_DA SVOLGERE_:
Indica se ciascuna affermazione concorda con il testo sulla boxe e la letteratura, rispondendo sì o no e citando tra virgolette le parole del testo che lo stabiliscono. 1. Jack London ha scritto anche racconti di boxe. 2. Chi scrive ha già assistito a incontri di boxe dal vivo. 3. Secondo il testo, ci rendiamo conto del rischio che ci riguarda.

_TESTO ESTRATTO_:

============

Eppure. Eppure, più di tutti ‒ in questi giorni tormentati, dove alterno momenti di pace a momenti indifesi ‒ incredibilmente è Jack London a ritornarmi vicino, quasi a stringermi la mano nella tormenta del combattimento, per farmi scoprire che ha scritto anche dei racconti di boxe.

Ecco, quella boxe che un giorno o l’altro vorrei osservare in qualche incontro dal vivo, se qualcuno mi ci vorrà portare. Perché la boxe, come la parola scritta, è lezione di vita, intesa nel contrasto.

Così la boxe, come la letteratura, diventa la sfida dura e spietata, un rischio che, accettato o subito come inevitabile soperchieria dettata dalle condizioni, può significare affermazione, speranza, riscatto sociale e politico, ma resta soprattutto esuberante e fascinoso trionfo vitale.

Per meno di questo, non ne vale la pena.

Difatti, se si avesse ogni tanto una vivace, frizzante possibilità di essere se stessi in questo mondo, lo sguardo e il cuore riprenderebbero ad essere anch’essi ciò che sono: inguaribile amore, potenza e smalto nell’occasione non andata perduta.

Il rischio è ciò che ci riguarda. Non ce ne rendiamo conto. Viviamo al largo, presi come siamo dalle nostre inscalfibili abitudini.

Tuttavia è la poesia ciò che conta, il knock down per eccellenza. La caduta nell’ignoto.

============

_SET DI DATI_:
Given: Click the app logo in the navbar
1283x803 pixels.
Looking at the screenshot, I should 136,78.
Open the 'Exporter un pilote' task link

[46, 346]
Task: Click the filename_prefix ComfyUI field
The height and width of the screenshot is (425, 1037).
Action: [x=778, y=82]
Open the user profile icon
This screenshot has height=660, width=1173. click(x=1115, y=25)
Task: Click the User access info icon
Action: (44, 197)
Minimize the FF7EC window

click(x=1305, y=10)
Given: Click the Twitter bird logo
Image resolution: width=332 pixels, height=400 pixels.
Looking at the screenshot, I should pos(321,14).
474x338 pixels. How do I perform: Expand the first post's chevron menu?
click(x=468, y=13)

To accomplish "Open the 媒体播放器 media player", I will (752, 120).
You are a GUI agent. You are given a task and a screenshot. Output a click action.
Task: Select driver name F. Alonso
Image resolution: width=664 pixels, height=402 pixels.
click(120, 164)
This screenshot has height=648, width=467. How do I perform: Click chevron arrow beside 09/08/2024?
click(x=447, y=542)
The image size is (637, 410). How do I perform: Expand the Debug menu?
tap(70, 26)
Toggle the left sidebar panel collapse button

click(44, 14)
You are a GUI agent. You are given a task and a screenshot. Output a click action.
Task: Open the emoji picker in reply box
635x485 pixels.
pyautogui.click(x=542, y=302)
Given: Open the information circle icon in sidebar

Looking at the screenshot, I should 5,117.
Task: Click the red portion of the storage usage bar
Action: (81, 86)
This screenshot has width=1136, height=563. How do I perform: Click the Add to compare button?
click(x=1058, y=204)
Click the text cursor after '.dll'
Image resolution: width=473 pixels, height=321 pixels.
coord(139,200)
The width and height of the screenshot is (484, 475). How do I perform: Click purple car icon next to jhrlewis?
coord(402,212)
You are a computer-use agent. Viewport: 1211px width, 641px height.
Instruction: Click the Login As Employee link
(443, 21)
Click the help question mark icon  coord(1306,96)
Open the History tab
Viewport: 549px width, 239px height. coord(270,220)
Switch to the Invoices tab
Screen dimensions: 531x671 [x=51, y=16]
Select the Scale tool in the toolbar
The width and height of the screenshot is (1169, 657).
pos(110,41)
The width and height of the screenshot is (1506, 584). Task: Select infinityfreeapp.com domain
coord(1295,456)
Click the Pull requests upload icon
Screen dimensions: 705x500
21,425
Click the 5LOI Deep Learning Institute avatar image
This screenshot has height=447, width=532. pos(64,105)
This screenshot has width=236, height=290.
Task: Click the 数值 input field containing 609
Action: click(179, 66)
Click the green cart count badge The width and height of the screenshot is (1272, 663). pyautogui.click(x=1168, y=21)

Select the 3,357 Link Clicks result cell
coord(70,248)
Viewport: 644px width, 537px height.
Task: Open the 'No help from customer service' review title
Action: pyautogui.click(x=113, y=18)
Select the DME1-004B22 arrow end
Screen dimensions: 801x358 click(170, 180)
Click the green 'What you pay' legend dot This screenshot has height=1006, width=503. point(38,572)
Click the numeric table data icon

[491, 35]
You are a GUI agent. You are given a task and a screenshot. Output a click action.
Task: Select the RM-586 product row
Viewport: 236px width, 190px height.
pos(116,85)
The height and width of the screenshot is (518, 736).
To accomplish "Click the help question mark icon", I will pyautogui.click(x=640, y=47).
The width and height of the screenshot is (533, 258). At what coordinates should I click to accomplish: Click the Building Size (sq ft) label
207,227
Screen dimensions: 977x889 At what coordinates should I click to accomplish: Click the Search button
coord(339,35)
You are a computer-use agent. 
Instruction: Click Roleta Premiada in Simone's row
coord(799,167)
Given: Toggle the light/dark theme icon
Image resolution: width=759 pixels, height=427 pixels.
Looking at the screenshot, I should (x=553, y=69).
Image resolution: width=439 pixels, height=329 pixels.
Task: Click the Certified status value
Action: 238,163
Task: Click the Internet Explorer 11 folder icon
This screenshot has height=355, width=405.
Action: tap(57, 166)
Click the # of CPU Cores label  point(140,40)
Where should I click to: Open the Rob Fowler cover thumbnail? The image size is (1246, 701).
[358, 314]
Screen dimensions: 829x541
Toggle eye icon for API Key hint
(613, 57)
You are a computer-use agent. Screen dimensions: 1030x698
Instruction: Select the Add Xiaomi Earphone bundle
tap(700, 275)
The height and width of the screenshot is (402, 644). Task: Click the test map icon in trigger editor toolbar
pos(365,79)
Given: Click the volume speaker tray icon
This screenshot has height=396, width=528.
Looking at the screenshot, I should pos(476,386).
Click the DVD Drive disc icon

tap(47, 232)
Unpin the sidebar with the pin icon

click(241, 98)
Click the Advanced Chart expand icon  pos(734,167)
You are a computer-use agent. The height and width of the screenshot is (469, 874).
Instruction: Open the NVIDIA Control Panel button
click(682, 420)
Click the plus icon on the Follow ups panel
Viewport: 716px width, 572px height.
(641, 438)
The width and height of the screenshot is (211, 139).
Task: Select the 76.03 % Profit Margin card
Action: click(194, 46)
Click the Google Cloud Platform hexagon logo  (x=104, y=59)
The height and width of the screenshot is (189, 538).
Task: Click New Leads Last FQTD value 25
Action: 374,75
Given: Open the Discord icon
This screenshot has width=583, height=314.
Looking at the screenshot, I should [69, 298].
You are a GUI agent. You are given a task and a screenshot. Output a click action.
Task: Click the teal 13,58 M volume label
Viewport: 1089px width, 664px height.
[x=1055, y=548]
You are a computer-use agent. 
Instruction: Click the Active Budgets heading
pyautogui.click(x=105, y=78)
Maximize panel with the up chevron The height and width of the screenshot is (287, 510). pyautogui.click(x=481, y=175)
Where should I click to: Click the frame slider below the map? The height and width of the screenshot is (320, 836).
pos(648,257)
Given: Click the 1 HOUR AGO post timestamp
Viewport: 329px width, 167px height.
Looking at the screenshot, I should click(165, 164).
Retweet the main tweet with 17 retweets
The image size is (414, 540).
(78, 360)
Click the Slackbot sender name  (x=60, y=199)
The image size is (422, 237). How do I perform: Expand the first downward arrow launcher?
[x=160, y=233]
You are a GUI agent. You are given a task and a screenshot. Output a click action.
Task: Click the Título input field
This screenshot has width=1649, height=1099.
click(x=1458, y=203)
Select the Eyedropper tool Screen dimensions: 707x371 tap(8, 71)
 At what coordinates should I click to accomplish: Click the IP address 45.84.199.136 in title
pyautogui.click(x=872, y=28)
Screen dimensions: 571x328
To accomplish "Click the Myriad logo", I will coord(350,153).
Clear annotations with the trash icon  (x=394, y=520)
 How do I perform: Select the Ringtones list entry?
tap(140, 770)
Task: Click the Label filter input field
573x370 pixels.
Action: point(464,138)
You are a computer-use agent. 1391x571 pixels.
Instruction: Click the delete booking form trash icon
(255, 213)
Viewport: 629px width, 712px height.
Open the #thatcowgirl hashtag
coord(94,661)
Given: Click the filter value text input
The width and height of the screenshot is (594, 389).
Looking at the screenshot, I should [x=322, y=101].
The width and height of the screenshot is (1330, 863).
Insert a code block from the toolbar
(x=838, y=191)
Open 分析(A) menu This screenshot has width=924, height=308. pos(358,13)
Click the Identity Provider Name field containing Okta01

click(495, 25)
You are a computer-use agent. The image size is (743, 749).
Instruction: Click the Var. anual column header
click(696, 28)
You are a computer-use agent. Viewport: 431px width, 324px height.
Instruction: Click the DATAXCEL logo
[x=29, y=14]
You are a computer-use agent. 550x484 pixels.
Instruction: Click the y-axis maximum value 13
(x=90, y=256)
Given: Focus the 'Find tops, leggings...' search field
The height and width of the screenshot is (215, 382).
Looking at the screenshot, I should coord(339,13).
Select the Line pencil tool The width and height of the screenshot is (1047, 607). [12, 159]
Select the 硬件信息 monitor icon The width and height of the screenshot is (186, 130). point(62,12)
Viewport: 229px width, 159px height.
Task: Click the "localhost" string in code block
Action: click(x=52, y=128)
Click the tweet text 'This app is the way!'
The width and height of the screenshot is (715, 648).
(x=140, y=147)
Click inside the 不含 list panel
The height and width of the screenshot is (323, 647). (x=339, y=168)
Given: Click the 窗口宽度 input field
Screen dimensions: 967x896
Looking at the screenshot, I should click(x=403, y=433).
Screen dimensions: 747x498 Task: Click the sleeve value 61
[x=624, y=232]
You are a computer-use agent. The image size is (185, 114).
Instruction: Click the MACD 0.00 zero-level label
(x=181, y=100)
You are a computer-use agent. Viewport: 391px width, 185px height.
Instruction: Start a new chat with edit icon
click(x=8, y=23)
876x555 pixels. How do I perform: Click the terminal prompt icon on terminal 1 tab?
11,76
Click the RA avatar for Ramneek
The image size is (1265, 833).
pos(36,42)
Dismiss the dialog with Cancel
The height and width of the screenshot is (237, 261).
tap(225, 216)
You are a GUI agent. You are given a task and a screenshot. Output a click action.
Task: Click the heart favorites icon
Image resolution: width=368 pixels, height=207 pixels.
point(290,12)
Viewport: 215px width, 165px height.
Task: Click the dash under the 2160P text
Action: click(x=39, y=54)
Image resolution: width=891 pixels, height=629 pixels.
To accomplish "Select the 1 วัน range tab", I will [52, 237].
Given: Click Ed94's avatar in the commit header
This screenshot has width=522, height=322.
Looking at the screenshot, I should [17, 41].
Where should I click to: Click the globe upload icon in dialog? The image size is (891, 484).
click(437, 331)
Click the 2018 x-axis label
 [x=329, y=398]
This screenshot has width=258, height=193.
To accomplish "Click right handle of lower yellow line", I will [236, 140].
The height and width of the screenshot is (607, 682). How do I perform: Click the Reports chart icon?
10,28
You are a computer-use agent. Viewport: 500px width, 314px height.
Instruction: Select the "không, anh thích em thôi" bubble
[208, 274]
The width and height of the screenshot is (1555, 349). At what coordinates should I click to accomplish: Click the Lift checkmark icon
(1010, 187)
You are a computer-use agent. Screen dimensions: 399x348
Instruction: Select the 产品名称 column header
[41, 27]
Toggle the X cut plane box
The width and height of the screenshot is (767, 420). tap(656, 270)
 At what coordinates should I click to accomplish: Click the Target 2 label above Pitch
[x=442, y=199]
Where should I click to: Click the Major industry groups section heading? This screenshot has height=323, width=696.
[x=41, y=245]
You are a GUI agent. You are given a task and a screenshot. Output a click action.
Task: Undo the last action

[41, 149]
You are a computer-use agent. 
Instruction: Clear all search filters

============

_SOLUZIONE_:
1. Sì: «ha scritto anche dei racconti di boxe».
2. No: «un giorno o l’altro vorrei osservare in qualche incontro dal vivo, se qualcuno mi ci vorrà portare».
3. No: «Non ce ne rendiamo conto».